Problem requirements:
Every line below that holds "icon" must be copied.

======== Records shown ========

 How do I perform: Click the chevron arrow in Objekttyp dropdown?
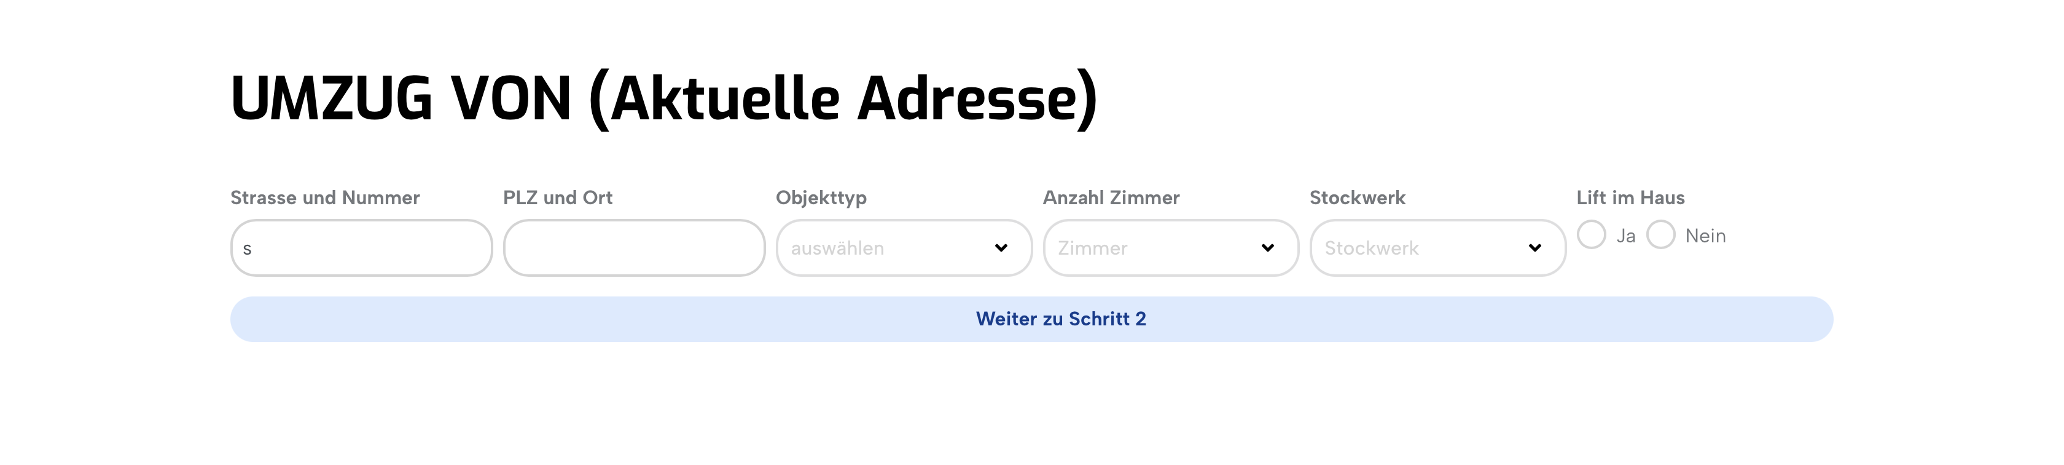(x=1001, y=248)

========
======== Records shown ========

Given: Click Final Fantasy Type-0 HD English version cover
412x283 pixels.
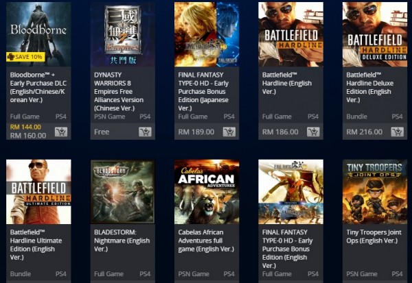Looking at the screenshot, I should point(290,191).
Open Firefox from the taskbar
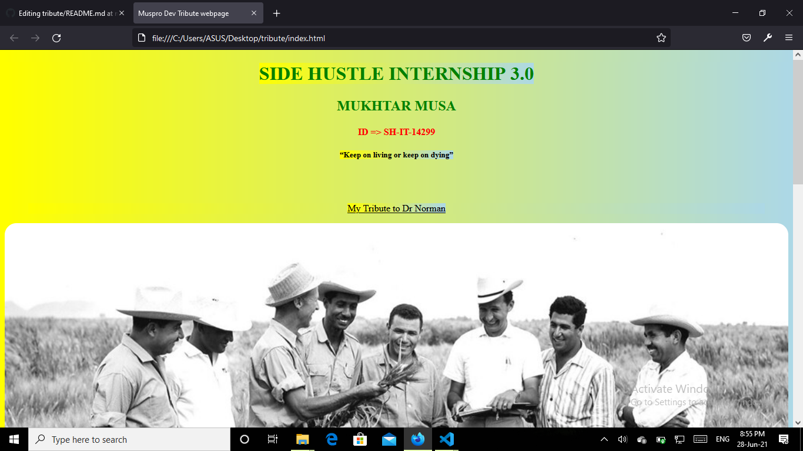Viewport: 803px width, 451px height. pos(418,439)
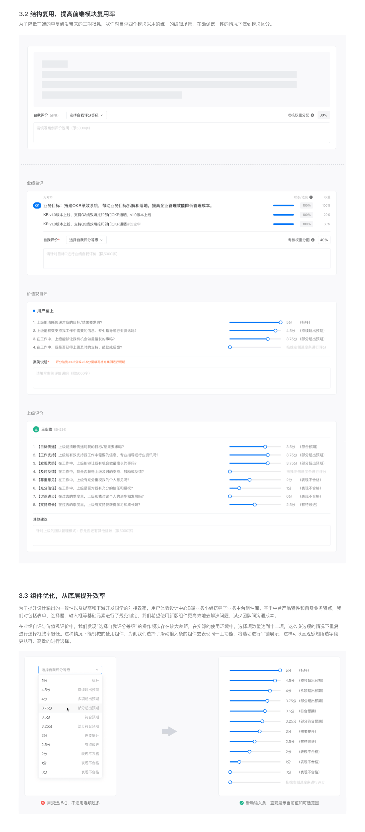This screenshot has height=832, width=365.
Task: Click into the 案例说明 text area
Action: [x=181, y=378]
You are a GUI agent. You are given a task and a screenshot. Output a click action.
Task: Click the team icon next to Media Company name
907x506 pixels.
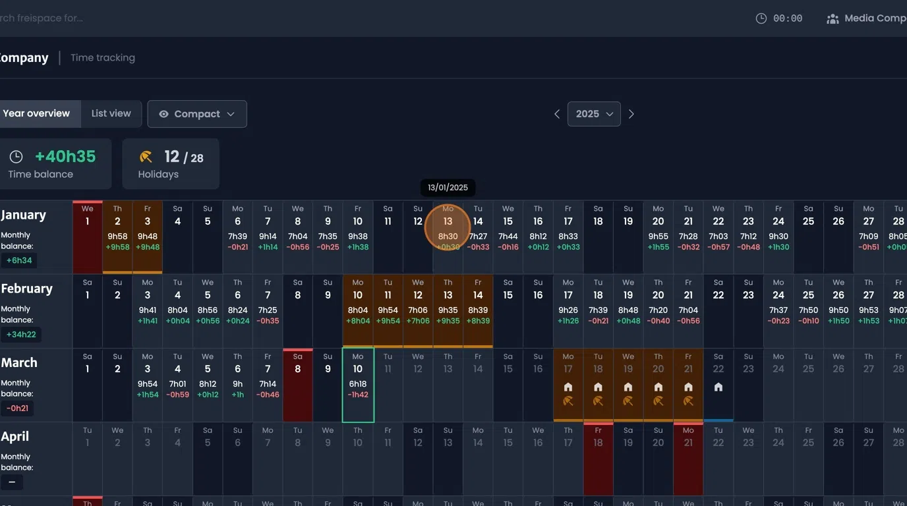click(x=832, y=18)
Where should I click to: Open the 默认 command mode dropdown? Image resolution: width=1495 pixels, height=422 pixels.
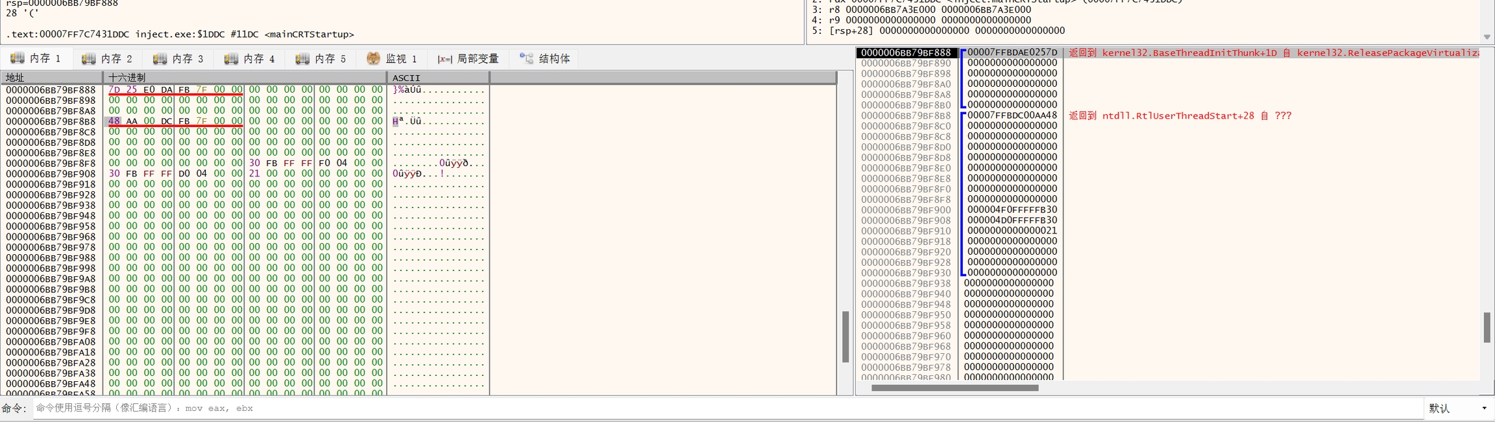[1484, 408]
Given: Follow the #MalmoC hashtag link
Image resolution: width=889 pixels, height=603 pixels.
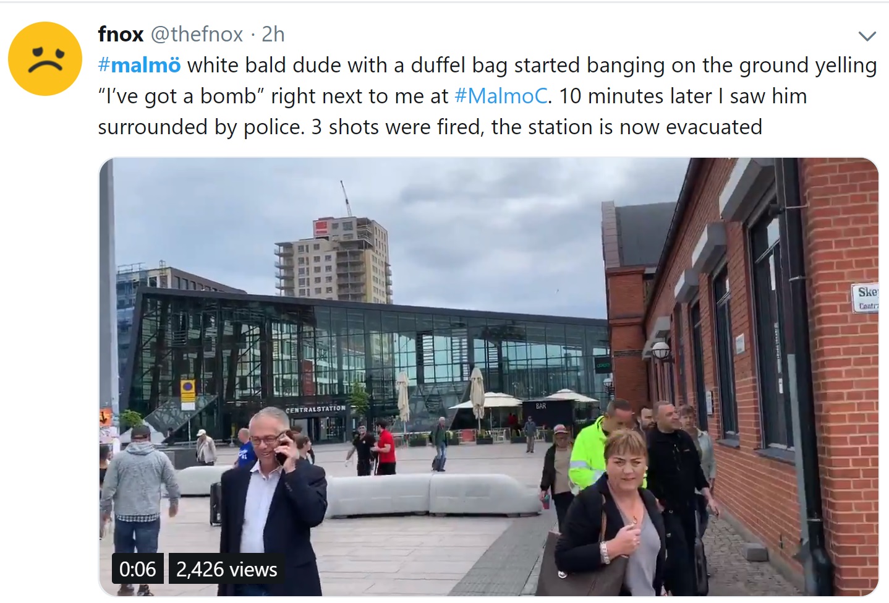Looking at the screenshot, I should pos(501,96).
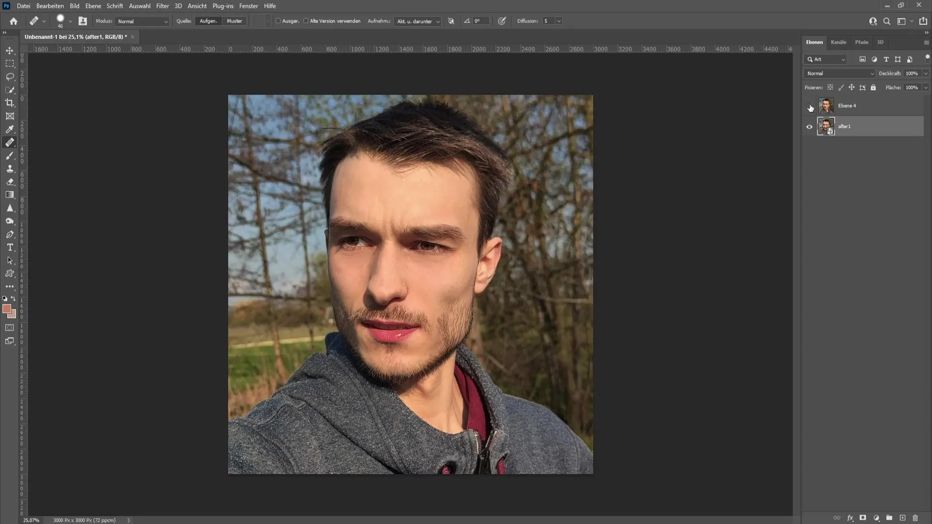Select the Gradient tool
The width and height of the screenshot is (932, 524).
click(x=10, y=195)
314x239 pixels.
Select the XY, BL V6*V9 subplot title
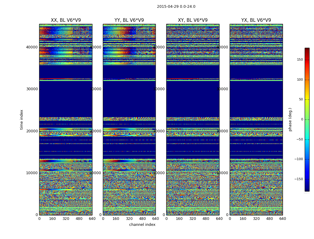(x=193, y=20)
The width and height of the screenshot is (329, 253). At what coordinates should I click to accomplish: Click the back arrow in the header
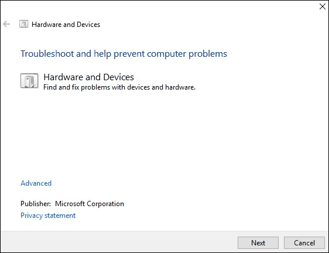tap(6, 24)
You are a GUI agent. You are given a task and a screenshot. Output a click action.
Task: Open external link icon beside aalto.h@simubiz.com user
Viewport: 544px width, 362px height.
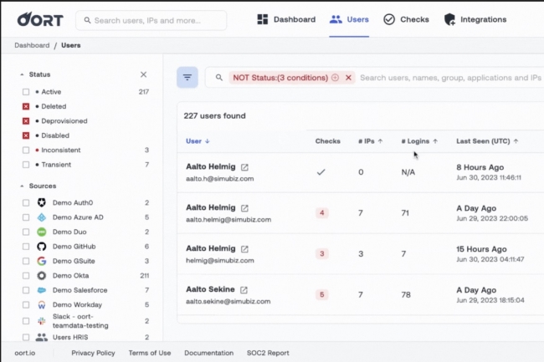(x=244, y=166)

========

Response to the task:
Task: Click the team icon next to Media Company name
Task: Open external link icon beside aalto.h@simubiz.com user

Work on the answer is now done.